Встроенное приложение Event Viewer операционных систем Windows может быть использовано злоумышленниками для обхождения контроля учётных записей пользователей (UAC) в версиях операционных систем Windows 7 и Windows 10. Открыли эту возможность специалисты Мэтт Нельсон и Мэтт Грабер, которые в конце июля рассказали о другой возможности обойти Windows UAC, с применением утилиты Windows 10 «Очистка диска».

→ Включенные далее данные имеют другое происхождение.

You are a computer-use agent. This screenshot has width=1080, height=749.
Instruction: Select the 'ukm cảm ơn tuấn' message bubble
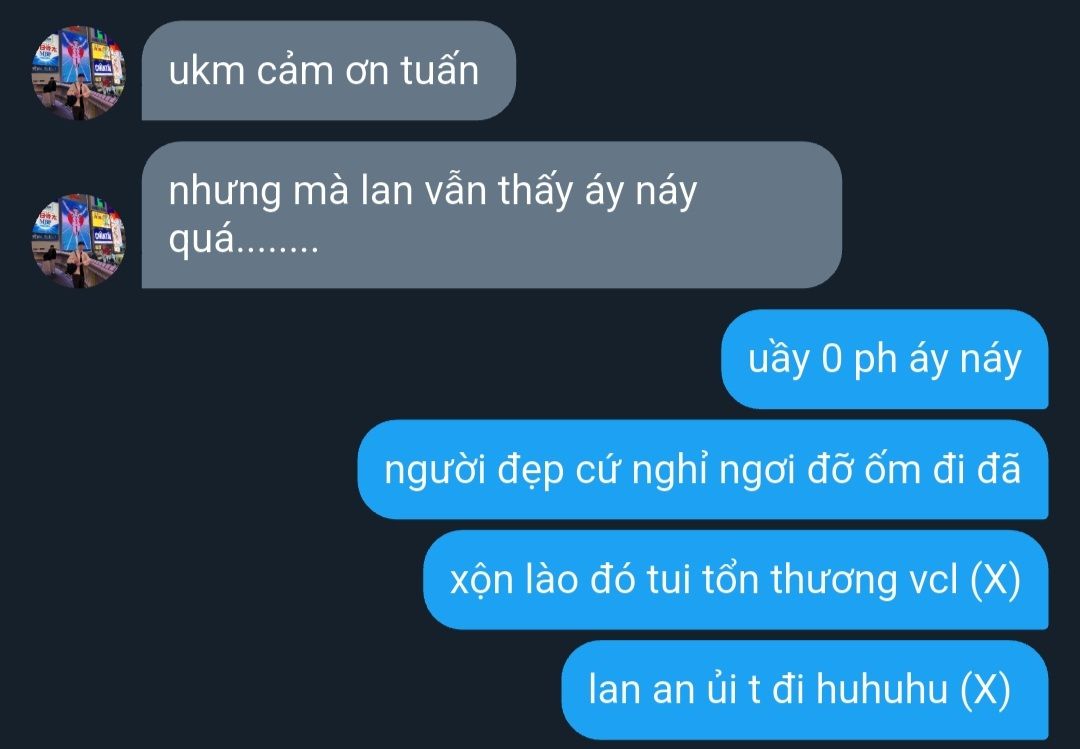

В первом случае использовался процесс с высоким уровнем доступа для копирования файлов DLL в небезопасное место, которые потом применялись в атаке, проходящей мимо внимания UAC. На этот раз файлы DLL не используются. Исследователи создали структуру взаимосвязанных ключей реестра Windows, к которым обращается процесс Event Viewer (eventvwr.exe). Они говорят, что подобного метода обойти контроль учётных записей прежде не наблюдалось, поскольку обычно были вовлечены те или иные файлы.
Угрозу данного метода атаки можно снизить установкой настройки UAC на уровень «Всегда уведомлять» или устранением текущего пользователя из группы «Локальные администраторы». Для мониторинга атаки нужно просмотреть новые записи реестра в HKCUSoftwareClasses.
Microsoft не рассматривает UAC как полноценную функцию безопасности, однако разработчики вредоносного ПО стараются обойти контроль учётных записей для сохранения своих операций в тайне.